Authors: Hossain A, Hossain S.

Abstract:

Introduction: In a small cohort, we sought to assess the magnetic resonance spectroscopy's (MRS) ability to predict the presence of metastatic lesions. Method: A Popular Diagnostic Centre Limited enrolled patients with neuroepithelial tumors. The 1H CSI MRS of the brain allows us to detect changes in the concentration of specific metabolites caused by metastatic lesions. Among these metabolites are N-acetyl-aspartate (NNA), creatine (Cr), and choline (Cho). For Cho, NAA, Cr, and Cr₂, the metabolic ratio was calculated using the division method. Results: The NAA values were 0.63 and 5.65 for tumor cells, 1.86 and 5.66 for normal cells, and 1.86 and 5.66 for normal cells 2. NAA values for normal cells 1 were 1.84, 10.6, and 1.86 for normal cells 2, respectively.
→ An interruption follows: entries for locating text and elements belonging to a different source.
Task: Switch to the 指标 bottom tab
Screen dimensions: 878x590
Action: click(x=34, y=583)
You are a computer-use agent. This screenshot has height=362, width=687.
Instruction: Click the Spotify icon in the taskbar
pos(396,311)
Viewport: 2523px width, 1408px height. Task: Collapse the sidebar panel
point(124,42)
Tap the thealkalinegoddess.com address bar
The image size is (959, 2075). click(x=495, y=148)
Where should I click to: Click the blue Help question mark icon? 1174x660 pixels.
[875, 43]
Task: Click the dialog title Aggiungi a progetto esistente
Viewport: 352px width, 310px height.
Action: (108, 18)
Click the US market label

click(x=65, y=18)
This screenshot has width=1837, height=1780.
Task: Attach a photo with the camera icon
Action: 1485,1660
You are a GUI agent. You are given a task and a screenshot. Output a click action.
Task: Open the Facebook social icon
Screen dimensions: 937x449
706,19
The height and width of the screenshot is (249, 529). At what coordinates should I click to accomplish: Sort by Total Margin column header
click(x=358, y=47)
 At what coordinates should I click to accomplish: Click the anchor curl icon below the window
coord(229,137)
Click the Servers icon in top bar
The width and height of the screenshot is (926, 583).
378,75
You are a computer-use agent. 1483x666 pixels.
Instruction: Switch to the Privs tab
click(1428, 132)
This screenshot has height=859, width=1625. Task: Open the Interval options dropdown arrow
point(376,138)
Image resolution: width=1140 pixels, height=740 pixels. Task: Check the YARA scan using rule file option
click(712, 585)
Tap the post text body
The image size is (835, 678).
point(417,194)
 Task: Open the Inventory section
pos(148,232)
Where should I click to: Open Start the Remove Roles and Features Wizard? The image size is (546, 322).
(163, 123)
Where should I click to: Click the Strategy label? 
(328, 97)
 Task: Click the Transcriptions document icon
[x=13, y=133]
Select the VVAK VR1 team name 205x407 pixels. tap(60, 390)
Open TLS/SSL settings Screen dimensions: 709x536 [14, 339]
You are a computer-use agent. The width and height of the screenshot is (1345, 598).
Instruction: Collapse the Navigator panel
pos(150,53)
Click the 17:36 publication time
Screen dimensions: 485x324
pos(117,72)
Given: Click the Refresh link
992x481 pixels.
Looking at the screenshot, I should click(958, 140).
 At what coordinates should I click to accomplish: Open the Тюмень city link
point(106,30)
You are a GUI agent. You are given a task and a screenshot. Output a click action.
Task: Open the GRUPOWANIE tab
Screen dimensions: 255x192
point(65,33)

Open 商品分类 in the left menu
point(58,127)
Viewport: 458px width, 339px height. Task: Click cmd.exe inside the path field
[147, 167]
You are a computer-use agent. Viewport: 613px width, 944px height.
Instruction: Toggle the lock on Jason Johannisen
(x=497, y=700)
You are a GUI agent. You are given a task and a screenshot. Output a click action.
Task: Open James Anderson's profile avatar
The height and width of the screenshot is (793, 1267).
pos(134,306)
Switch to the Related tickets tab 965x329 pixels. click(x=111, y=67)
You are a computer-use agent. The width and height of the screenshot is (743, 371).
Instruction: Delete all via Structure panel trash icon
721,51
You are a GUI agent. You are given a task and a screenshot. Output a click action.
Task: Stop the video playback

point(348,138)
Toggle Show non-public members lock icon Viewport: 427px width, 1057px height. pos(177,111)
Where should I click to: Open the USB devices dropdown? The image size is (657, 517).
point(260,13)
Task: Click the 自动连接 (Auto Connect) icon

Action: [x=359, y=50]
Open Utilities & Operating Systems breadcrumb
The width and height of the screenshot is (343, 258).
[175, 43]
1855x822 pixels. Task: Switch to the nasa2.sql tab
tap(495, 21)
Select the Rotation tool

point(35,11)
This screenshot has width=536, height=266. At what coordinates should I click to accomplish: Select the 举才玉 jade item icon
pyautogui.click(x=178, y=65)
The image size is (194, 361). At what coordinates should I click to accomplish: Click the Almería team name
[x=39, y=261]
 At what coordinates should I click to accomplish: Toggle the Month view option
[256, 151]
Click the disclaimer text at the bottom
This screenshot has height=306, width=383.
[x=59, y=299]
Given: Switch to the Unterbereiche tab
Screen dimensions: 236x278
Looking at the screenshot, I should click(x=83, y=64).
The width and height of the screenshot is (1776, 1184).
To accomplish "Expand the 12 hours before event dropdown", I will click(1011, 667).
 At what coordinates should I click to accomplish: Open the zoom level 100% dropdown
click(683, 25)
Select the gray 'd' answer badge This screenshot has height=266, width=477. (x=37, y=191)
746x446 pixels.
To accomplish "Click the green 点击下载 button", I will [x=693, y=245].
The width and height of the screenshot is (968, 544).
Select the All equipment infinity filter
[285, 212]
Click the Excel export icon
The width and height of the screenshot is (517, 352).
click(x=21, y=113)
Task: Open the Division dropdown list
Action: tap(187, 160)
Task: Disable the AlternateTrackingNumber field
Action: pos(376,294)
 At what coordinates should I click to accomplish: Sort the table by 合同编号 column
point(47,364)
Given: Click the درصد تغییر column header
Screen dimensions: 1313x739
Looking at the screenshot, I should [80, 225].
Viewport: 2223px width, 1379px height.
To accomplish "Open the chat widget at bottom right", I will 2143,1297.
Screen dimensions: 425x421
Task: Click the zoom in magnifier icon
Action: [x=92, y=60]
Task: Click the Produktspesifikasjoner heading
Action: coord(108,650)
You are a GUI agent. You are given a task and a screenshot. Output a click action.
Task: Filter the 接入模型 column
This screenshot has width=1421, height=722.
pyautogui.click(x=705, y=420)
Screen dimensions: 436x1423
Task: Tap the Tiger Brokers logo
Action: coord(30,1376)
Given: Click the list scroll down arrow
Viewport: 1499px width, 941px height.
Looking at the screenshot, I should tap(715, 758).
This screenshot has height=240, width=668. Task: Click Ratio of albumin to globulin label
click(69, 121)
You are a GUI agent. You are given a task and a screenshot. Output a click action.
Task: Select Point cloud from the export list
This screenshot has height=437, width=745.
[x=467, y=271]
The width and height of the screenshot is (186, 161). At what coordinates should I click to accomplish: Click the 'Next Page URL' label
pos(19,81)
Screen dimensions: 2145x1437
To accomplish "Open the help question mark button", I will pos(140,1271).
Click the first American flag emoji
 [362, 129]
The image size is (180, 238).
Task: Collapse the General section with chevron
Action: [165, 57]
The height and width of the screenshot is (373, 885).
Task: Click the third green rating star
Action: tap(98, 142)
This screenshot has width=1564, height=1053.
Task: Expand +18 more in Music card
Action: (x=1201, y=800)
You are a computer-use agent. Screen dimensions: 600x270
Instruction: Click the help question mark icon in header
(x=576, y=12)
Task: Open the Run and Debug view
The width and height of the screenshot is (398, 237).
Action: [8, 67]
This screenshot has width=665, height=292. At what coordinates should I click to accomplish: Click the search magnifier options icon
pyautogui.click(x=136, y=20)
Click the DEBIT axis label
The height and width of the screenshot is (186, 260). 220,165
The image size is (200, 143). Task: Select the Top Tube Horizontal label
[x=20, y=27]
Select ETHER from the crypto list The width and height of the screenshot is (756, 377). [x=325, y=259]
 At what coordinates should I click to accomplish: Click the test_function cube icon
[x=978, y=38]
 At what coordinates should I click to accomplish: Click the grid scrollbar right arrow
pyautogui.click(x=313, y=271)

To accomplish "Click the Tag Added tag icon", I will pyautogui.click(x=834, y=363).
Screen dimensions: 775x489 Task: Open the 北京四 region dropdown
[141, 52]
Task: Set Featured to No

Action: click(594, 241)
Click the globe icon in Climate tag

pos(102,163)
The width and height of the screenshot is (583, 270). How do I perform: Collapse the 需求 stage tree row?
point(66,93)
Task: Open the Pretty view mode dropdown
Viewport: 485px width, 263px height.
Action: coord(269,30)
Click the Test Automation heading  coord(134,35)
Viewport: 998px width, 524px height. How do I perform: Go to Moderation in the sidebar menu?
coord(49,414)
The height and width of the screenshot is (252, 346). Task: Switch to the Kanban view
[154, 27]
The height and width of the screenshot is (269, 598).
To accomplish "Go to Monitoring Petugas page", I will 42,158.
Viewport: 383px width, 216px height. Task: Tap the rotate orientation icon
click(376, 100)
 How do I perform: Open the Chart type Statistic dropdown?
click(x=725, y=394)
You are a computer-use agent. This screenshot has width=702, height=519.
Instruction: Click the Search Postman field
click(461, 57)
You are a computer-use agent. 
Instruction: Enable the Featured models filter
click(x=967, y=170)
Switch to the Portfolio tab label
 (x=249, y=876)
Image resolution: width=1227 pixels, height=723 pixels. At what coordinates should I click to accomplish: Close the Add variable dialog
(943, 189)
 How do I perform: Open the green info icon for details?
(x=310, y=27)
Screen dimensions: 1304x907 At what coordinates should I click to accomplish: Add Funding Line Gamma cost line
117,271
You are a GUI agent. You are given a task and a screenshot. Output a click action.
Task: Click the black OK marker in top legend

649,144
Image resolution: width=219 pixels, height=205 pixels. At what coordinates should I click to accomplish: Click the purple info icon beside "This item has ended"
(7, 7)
Cho levels were as low as 0.8 and 10.53 in the tumor cell, compared to 1.12 and 2.7 in the normal cell 1 and 1.24 and 6.36 in the normal cell 2. Cho/Cr₂ barely distinguished itself from the other ratios in terms of significance. For tumor cells, the ratios of Cho/NAA, Cho/Cr₂, NAA/Cho, and NAA/Cr₂ were significant. Normal cell 1 had significant Cho/NAA, Cho/Cr, NAA/Cho, and NAA/Cr ratios. Conclusion: The clinical result can be improved by using 1H-MRSI to guide the size of resection for metastatic lesions. Even though it is non-invasive and doesn't present any difficulties during the procedure, MRS has been shown to predict the detection of metastatic lesions.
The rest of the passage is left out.